A Republican-dominated general assembly is churning out laws that target the state’s new minorities

Virginia: a rights battleground

VIRGINIA prides itself on being a birthplace of enduring democratic traditions. It was here that America made its first foray into representative government: in 1619, the House of Burgesses was created to govern the Virginia colony in partnership with a governor appointed by the British crown.

A Republican-dominated General Assembly is churning out legislation targeting the new minorities: Asian and Hispanic immigrants and LGBT Virginians, all of whom have a growing presence in the vote-rich metropolitan areas that favour Democrats. Such legislation—and the pointed debate it engenders—sharply contrasts with the image of Virginia as a forward-thinking, Upper South state that began to emerge in 1989 with the victory of L. Douglas Wilder as the nation’s first African American governor.

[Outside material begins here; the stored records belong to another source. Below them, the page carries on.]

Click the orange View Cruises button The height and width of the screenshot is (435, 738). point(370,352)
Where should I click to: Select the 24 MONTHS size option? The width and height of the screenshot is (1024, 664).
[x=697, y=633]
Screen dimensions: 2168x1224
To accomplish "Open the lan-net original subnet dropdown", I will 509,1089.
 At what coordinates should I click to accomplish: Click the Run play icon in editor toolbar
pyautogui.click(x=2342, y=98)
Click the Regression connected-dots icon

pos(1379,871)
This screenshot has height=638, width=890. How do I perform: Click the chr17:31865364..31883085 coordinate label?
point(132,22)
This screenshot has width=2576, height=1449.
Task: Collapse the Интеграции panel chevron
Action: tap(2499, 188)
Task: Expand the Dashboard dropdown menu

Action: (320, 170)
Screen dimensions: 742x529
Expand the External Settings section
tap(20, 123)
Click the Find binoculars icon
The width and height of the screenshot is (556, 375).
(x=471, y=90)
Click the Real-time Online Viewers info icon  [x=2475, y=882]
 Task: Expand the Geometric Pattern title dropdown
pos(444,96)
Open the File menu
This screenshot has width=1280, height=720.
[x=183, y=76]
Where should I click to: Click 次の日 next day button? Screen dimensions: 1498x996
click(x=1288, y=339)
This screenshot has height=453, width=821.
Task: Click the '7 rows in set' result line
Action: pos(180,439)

And though Virginia is a suburban-dominated state in which the majority of residents are non-natives with increasingly moderate views that favour Democrats, hyper-partisan gerrymandering has allowed Republicans, for most of the past 15 years, to maintain a firm grip on the legislature.

The next governor, in 2021, will accept or reject new legislative boundaries based on the previous year’s census. Population growth and accelerating diversity favour the Democrats, but those trends can be blunted with gerrymandering. A map that favours the Republicans is almost certain to be put in place if there is a Republican governor to sign it.

That allows Republicans to focus on ideas that matter most to their narrowing, conservative and largely rural base. They do not appear to mind that this projects, to an audience beyond Virginia, a discomfiting picture of America’s 12th-largest state.

Republicans are also pushing a requirement that residents registering to vote must produce a birth certificate. Likely to be vetoed by Terry McAuliffe, the departing Democratic governor, the bill would be the latest obstacle to voting pressed by Republicans in what Democrats say is a continuing effort to suppress turnout of their most reliable voters: seniors, students, minorities, and foreign-born newcomers.

The debate over these issues is a preliminary proxy battle over higher stakes. In November, Virginia will choose a new governor. The election is likely to be viewed as early referendum on the Trump presidency. Republicans no longer control Virginia’s statewide offices, such as governor and United States senator. And they are desperate to win back the governorship, if only to perpetuate Republican legislative power into the 2030s.